It is fortunate that the training rule (equation 5) can be easily parallelized using the data partition model. In particular, we can let each processor work on a subset of the training inputs to get a partial sum in the sum for the partial derivative of the error function with respect to a weight component. Then a global sum operation is performed to compute the partial derivative and the sum is put in one of the processors. A broadcast operation can then be performed to replicate the partial derivative to all processors. Each processor can then use the partial derivative to update the weight component. The advantage of this parallel implementation of a BP neural net training is its simplicity. The code executed on each processor is just a sequential BP net training code plus some simple global operations that can be implemented very efficiently. Therefore, a good performance speed-up should be achieved on this application.

A limitation of the above implementation is that it only applies to the training rule (equation 5), called the batch mode training. For some applications, it has been found that a nonbatch mode training rule gives a much faster convergence rate. In the nonbatch mode training, the weight vector  $\mathbf{w}$  updating is performed for each input rather than waiting until the contributions from all inputs are accumulated. To parallelize such a training process, we need to decompose the neural net structure itself and let each processor contain a part of the neural net. This is a combination of data and function partition since each input data vector also needs to be distributed among processors. Since the processing is pipelined (from input layer to output layer), it is crucial to have a high bandwidth of data input rate to the parallel system so that the input operation would not become a bottleneck of the whole processing. It seems inadequate to have only one

channel for external I/O, as does the iWarp system, for a parallel system to perform this kind of processing.

## 5 CONCLUSIONS

We have discussed in this report several mapping strategies for the implementations of a few programming tools, mathematical tools, and signal and image processing algorithms on the iWarp system. Our parallel applications development is based on the data partition MIMD model, which we think is a natural choice for these applications and for the iWarp system. These mapping strategies should apply to other message-passing MIMD systems as well. For example, to make the codes we developed for running on the iWarp system run on Intel's Touchstone system, one only needs to change the network configuration code and the names of message-passing functions.

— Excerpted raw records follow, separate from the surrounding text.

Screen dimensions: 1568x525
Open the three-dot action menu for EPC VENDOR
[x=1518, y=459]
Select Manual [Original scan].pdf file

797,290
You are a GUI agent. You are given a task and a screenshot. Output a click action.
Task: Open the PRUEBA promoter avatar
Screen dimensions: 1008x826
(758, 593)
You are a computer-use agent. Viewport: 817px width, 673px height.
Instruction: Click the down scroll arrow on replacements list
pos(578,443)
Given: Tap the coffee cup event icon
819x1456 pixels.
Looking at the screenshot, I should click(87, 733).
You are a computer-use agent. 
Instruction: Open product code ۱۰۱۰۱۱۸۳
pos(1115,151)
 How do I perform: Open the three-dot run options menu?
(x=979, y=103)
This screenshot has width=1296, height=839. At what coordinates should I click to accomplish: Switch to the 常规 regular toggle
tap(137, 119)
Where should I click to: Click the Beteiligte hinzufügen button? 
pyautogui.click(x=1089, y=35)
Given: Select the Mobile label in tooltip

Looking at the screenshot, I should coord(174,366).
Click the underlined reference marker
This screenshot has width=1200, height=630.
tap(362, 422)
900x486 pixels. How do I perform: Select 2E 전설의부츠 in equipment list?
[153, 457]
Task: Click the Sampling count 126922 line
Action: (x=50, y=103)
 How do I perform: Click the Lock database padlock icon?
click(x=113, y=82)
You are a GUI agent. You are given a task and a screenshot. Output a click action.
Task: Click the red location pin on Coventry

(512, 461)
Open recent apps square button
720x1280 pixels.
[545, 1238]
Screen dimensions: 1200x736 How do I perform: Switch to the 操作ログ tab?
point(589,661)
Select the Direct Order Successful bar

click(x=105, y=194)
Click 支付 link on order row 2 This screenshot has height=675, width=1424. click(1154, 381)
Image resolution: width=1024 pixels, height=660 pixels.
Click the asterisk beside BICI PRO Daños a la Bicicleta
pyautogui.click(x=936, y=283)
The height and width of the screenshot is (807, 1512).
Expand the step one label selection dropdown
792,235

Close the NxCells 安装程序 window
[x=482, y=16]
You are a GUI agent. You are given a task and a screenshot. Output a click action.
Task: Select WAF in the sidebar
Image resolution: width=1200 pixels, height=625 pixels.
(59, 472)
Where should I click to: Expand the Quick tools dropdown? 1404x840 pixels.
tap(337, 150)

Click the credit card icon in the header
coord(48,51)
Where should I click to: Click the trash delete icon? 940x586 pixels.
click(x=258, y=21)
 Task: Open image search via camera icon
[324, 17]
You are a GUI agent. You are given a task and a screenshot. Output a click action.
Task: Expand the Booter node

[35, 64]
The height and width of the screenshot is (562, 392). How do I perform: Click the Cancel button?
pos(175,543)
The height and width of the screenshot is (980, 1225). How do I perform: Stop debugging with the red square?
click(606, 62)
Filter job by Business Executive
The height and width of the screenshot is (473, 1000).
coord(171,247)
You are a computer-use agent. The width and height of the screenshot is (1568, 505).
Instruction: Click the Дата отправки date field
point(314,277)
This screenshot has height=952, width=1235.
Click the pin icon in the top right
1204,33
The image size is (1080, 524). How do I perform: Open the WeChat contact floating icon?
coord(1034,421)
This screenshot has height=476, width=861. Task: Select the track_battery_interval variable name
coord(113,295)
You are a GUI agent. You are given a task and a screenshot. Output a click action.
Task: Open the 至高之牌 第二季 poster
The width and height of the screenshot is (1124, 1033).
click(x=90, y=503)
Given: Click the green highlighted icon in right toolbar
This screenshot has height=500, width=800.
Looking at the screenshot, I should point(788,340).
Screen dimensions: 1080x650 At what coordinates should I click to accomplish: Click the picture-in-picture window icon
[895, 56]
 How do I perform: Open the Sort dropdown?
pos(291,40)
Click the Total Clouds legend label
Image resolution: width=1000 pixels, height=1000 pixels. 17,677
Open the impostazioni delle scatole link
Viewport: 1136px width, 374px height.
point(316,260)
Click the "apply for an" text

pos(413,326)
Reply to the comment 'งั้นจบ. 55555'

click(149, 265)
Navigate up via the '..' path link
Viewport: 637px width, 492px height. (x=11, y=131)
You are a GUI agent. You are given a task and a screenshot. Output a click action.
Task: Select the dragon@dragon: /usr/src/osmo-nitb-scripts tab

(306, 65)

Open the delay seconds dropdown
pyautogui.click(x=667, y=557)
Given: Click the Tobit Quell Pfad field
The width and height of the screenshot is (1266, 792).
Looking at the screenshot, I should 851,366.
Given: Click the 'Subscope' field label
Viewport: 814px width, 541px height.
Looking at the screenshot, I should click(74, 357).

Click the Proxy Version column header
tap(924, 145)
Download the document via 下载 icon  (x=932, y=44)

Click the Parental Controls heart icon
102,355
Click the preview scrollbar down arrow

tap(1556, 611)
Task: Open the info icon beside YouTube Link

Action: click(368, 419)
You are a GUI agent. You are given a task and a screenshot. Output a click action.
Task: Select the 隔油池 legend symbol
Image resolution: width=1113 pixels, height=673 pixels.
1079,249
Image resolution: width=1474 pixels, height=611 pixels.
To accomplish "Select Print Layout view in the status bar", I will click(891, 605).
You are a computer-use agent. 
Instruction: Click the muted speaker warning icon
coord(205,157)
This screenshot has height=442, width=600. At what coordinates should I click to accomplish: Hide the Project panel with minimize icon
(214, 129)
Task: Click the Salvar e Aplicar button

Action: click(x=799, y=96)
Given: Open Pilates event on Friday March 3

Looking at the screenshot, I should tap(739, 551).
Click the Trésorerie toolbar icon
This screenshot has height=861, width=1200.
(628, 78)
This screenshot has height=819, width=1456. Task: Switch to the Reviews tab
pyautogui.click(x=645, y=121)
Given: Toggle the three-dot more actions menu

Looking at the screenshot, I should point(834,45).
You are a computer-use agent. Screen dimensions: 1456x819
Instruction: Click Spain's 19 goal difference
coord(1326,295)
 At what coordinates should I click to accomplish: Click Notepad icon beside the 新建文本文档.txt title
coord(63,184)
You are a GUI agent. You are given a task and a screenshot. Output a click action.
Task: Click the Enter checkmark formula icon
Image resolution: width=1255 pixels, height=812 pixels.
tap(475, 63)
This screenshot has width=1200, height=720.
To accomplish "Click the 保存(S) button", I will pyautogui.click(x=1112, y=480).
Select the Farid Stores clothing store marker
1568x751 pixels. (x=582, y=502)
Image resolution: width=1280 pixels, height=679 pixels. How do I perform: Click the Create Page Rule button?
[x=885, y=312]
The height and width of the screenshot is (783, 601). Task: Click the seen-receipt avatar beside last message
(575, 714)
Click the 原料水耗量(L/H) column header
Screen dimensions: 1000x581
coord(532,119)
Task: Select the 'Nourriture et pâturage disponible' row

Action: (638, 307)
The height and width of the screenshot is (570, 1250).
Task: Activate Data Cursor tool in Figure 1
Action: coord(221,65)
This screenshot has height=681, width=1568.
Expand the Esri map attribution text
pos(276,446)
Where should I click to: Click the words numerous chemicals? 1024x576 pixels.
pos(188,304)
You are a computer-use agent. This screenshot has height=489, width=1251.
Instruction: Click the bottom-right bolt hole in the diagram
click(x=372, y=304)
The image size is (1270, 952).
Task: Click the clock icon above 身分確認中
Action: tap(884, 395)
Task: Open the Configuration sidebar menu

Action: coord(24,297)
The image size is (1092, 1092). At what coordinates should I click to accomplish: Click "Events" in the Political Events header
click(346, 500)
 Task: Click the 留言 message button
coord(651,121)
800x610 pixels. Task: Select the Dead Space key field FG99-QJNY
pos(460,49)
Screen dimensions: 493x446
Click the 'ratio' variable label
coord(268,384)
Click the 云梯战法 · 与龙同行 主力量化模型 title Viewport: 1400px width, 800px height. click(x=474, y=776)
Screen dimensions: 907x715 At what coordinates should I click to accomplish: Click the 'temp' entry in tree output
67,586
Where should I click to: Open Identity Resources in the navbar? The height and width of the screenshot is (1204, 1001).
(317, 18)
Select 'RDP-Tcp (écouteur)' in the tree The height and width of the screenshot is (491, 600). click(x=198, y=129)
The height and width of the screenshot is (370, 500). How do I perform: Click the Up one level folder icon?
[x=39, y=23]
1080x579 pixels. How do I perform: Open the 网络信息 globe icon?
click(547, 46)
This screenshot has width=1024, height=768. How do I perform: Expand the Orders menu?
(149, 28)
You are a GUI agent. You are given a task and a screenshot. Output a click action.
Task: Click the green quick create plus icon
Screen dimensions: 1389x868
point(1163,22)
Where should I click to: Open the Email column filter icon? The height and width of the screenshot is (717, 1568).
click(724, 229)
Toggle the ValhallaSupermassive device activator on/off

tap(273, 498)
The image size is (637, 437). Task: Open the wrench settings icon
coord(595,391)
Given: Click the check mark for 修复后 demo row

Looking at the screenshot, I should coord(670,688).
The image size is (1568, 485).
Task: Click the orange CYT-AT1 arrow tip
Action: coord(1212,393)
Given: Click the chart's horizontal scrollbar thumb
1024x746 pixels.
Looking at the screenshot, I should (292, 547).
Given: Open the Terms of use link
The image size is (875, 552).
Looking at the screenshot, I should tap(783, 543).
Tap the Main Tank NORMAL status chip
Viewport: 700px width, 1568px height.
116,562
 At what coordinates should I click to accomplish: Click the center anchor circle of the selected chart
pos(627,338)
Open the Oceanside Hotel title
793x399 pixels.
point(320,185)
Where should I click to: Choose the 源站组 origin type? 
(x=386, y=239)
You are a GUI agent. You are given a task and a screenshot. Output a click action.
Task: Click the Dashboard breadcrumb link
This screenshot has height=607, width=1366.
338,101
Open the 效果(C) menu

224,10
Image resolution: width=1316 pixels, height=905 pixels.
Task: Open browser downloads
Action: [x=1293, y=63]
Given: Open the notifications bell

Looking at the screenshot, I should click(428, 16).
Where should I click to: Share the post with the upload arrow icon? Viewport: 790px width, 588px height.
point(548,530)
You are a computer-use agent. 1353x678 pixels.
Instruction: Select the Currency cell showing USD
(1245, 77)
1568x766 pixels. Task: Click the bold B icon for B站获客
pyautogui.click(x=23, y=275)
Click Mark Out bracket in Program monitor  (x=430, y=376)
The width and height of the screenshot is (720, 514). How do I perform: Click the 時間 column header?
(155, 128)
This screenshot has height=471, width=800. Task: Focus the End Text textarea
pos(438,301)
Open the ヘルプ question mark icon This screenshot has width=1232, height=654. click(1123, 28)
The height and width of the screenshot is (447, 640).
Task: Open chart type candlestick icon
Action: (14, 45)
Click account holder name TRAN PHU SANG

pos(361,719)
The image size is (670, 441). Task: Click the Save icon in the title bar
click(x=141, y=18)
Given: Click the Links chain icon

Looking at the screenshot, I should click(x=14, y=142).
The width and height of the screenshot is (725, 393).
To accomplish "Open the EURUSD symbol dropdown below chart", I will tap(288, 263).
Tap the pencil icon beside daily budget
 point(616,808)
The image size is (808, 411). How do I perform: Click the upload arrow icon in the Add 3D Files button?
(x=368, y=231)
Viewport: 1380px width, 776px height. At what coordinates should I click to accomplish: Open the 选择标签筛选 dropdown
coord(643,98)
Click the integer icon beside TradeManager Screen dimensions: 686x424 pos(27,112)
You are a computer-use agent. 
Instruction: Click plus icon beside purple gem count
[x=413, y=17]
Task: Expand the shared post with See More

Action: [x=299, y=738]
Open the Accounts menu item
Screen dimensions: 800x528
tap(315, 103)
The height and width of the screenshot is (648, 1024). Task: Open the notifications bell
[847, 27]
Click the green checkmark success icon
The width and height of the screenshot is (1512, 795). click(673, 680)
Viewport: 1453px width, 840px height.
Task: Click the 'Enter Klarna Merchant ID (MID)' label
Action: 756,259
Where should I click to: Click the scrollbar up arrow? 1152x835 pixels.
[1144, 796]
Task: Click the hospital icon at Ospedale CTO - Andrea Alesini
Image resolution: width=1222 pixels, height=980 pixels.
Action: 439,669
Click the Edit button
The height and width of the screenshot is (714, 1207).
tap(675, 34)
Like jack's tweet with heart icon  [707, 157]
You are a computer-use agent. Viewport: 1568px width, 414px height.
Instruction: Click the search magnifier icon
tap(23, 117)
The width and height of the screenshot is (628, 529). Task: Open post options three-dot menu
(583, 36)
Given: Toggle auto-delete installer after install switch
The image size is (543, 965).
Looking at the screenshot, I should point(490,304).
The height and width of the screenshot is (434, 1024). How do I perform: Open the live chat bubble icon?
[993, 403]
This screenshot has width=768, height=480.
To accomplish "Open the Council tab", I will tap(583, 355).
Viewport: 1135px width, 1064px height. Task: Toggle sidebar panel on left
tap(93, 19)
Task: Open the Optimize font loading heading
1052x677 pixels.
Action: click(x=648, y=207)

Good performance speed-ups have been obtained from implementations of two-dimensional FFT, a weighted differencing algorithm for multispectral image processing, and some matrix factorization algorithms. It was also shown, from algorithm analysis and/or from actual performance data, that some applications like solving a triangular linear system and performing a singular value decomposition of a matrix is more difficult to parallelize. If we define the efficiency of a parallel application as the ratio of speed-up over the ratio of numbers of processors used, the efficiency usually improves as the data size of the application increases. For example, as can be computed from figures 11 and 12 for using 16 processors to solve a triangular linear system, the efficiencies are about 51% and 62% for data sizes of 256 and 512, respectively.

When mapping a composite application algorithm to a parallel system, one needs to parallelize different parts of the algorithm. For example, a moving target detection algorithm called the InfraRed-Search-and-Tracking (IRST) algorithm may consist of an image registration component, a weighted differencing component and a three-dimensional matched filtering component. Clearly, the parallel application developer should take the mapping of the whole IRST algorithm as an integral task when devising a mapping strategy. It is possible that a mapping strategy is efficient for one component but is not efficient for another. Thus a balance of efficiency between different components is needed to get good performance of the whole algorithm. For applications discussed in this report, we assume a two-dimensional data array is partitioned by rows or columns, and a matrix transpose is performed when the data distribution is not suitable for a parallel operation on the data.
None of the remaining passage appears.